Dataset items
[Start of Attachment]
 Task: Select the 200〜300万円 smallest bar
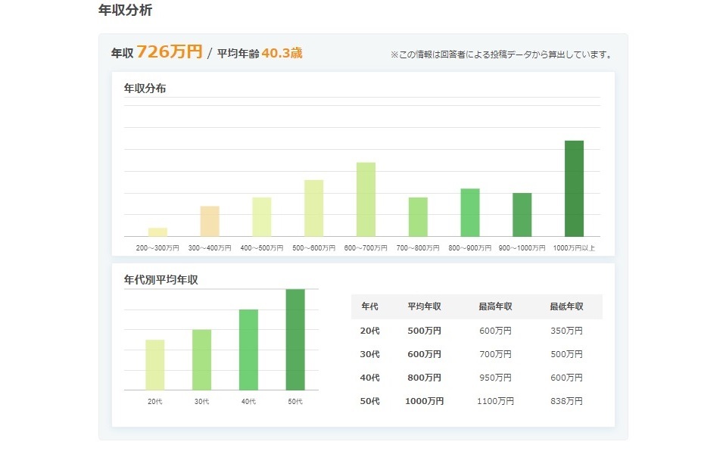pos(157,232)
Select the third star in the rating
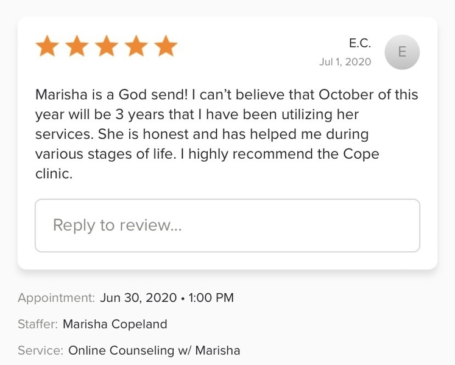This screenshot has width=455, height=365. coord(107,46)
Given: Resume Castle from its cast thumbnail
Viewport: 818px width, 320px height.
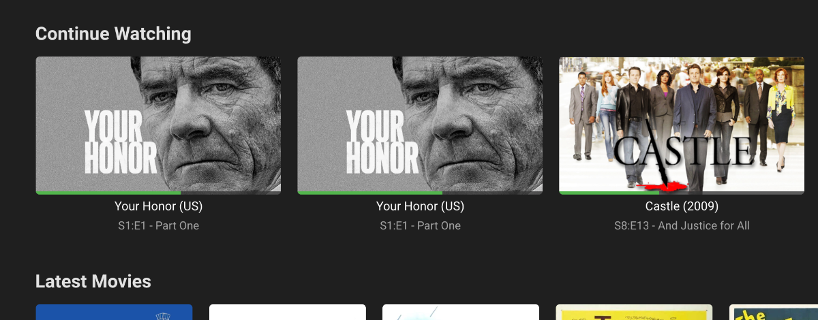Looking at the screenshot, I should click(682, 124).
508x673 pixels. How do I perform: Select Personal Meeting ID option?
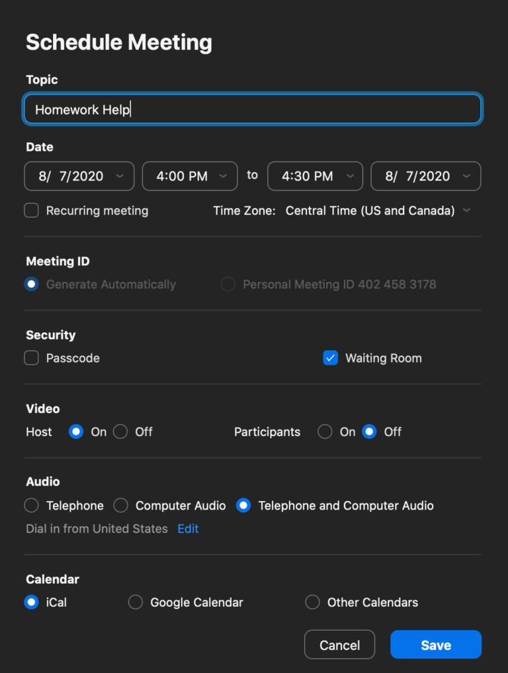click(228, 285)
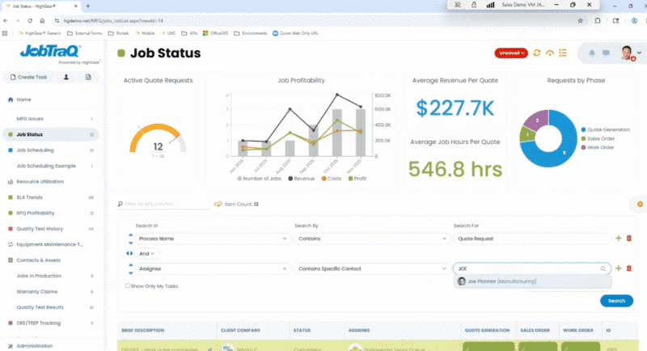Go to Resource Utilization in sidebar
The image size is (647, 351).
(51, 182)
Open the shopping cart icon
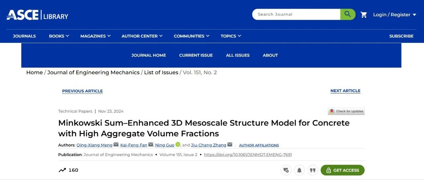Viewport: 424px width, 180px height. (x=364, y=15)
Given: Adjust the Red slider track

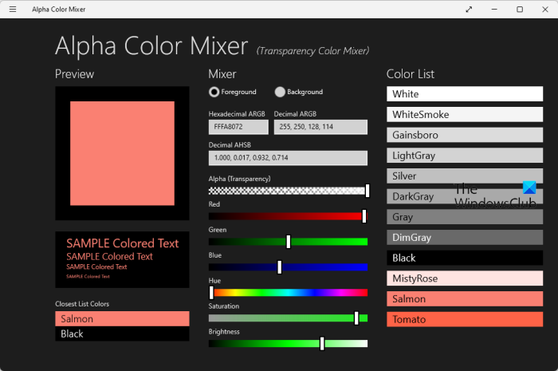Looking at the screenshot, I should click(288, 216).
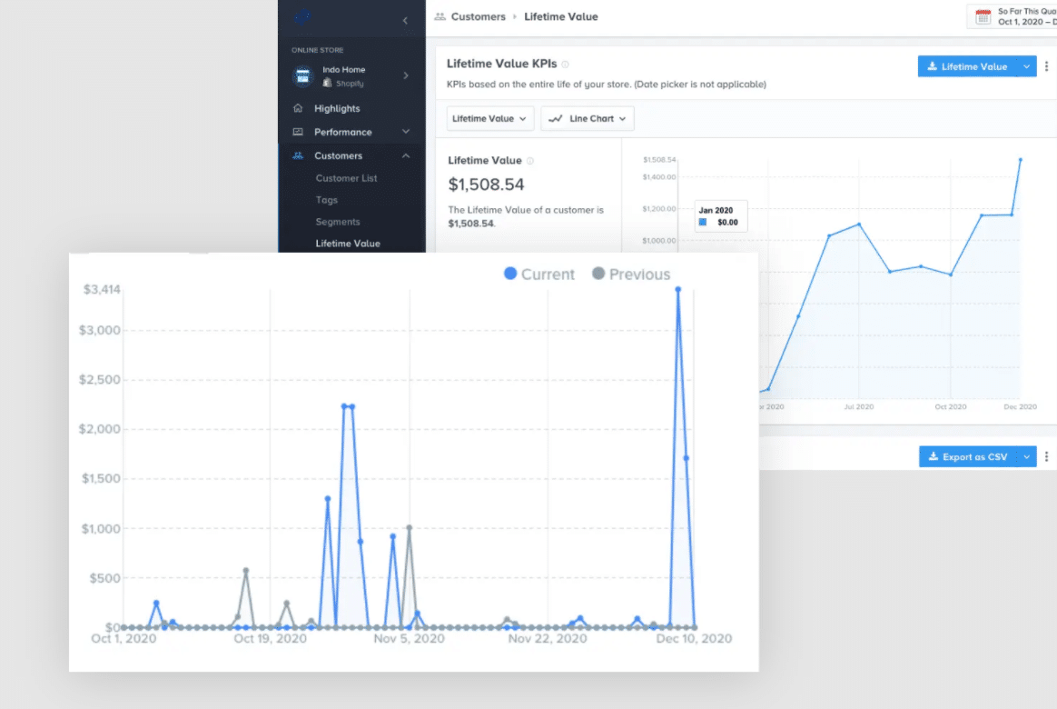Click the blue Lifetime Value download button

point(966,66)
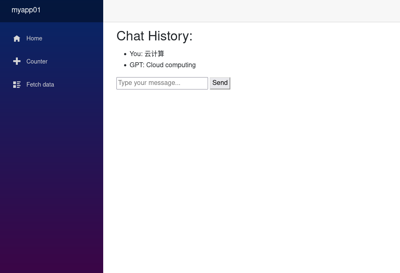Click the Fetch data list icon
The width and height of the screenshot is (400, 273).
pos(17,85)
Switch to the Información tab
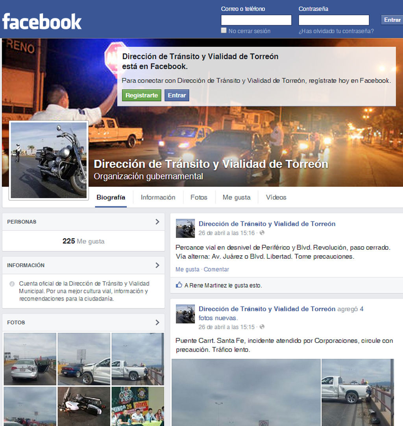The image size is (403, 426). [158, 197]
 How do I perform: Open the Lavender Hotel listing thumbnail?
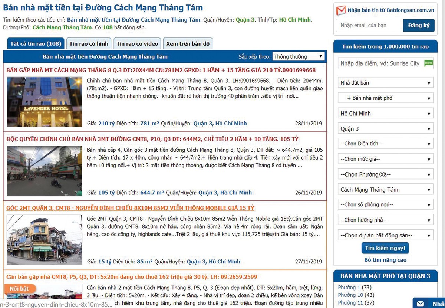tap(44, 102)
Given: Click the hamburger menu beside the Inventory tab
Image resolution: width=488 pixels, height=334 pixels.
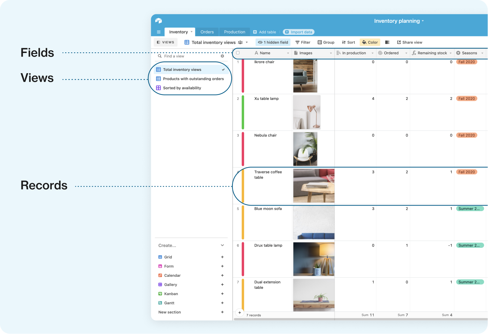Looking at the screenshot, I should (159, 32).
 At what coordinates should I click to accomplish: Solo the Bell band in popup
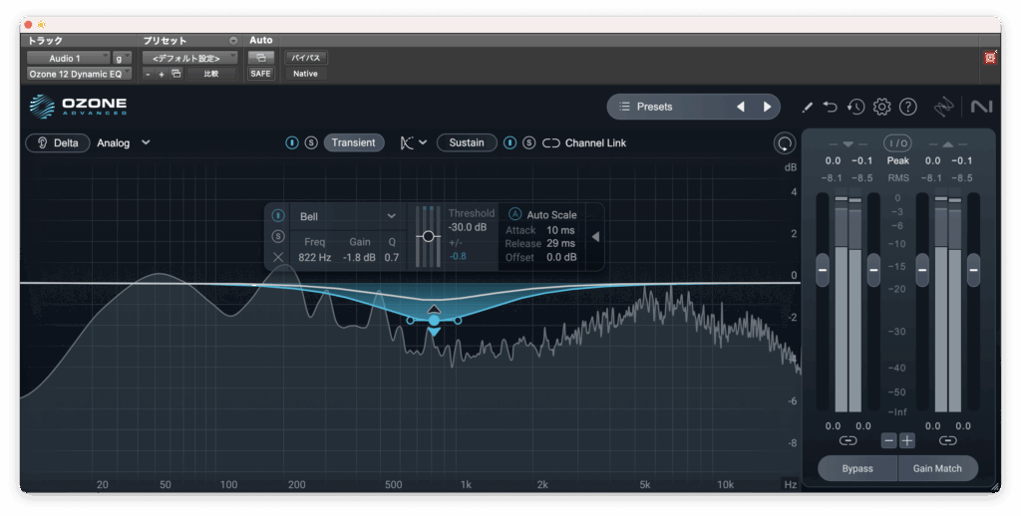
[End of Attachment]
§ EXERCISE AIM
Retype every entry exactly as written. Leave the pictures out.

§ RESPONSE FOR THIS EXERCISE
 Task: Select the 200〜300万円 smallest bar
pos(157,232)
Select the third star in the rating
This screenshot has width=455, height=365. coord(107,46)
Given: Resume Castle from its cast thumbnail
Viewport: 818px width, 320px height.
Looking at the screenshot, I should click(682, 124).
508x673 pixels. How do I perform: Select Personal Meeting ID option?
click(228, 285)
Go to Resource Utilization in sidebar
The image size is (647, 351).
(51, 182)
Open the shopping cart icon
Viewport: 424px width, 180px height. (x=364, y=15)
Given: Adjust the Red slider track

Looking at the screenshot, I should click(288, 216).
Click the blue Lifetime Value download button

point(966,66)
Click the Fetch data list icon
The width and height of the screenshot is (400, 273).
pos(17,85)
Switch to the Información tab
The image size is (403, 426). [158, 197]
 How do I perform: Open the Lavender Hotel listing thumbnail?
tap(44, 102)
Given: Click the hamburger menu beside the Inventory tab
Image resolution: width=488 pixels, height=334 pixels.
Looking at the screenshot, I should (159, 32).
 At what coordinates should I click to accomplish: Solo the Bell band in popup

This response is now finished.